_Exercise instructions_
Keep the images out and copy every entry below exactly.

BEGIN

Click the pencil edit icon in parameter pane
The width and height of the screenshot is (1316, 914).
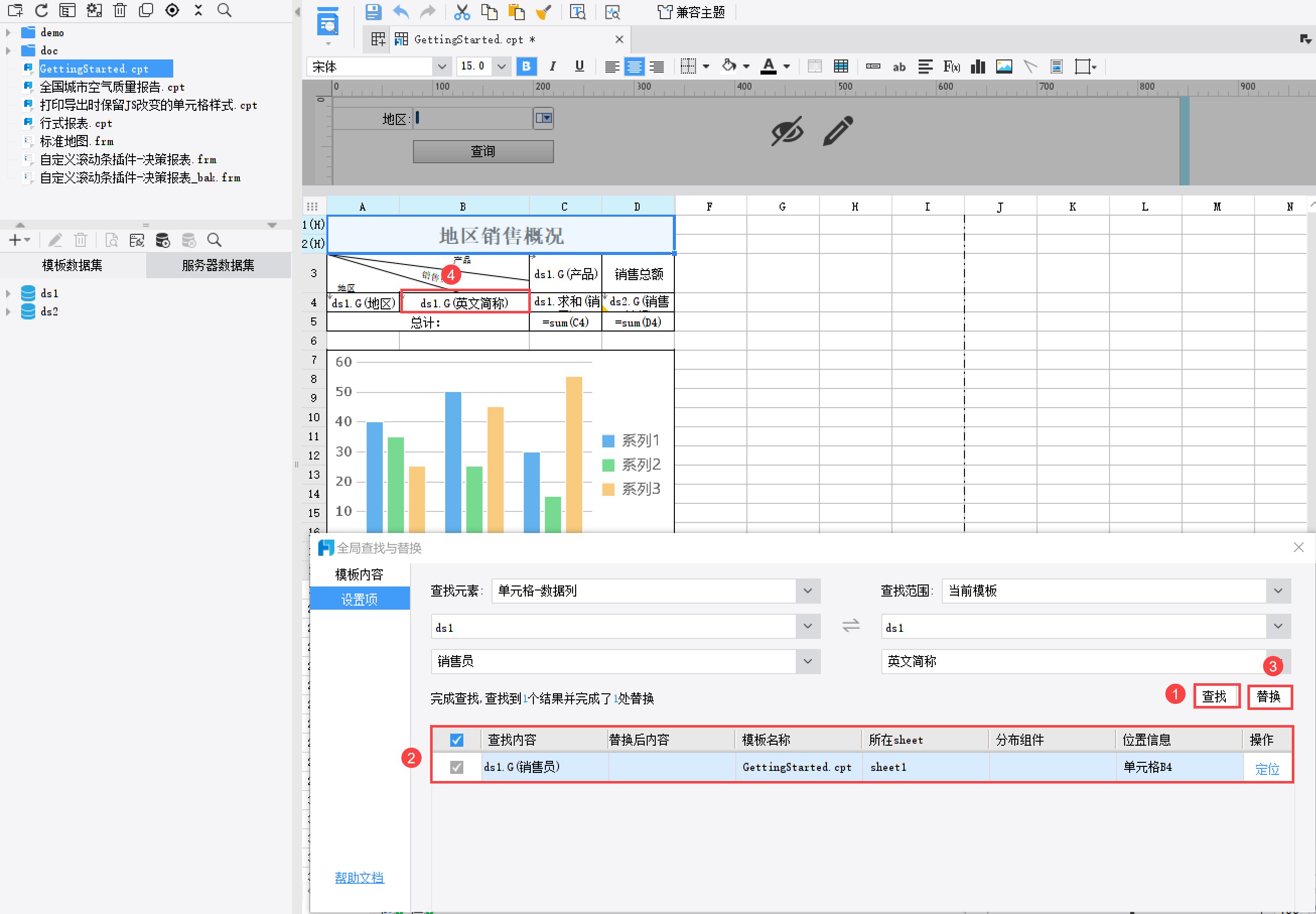click(838, 130)
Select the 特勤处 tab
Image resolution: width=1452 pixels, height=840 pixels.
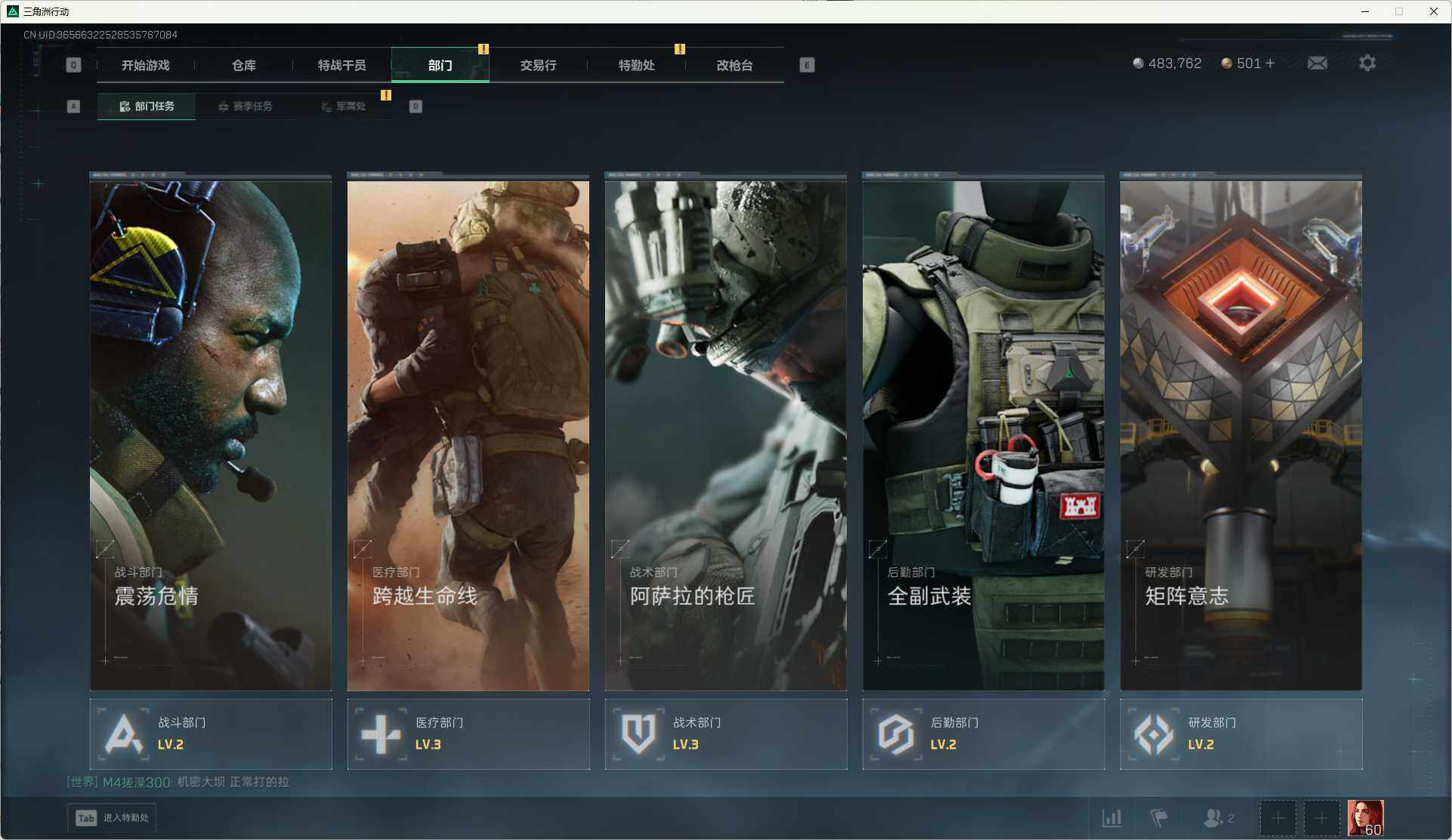pyautogui.click(x=636, y=66)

END

_Problem solution_
Click the pencil edit icon in parameter pane
The width and height of the screenshot is (1316, 914).
click(838, 130)
Select the 特勤处 tab
Image resolution: width=1452 pixels, height=840 pixels.
pyautogui.click(x=636, y=66)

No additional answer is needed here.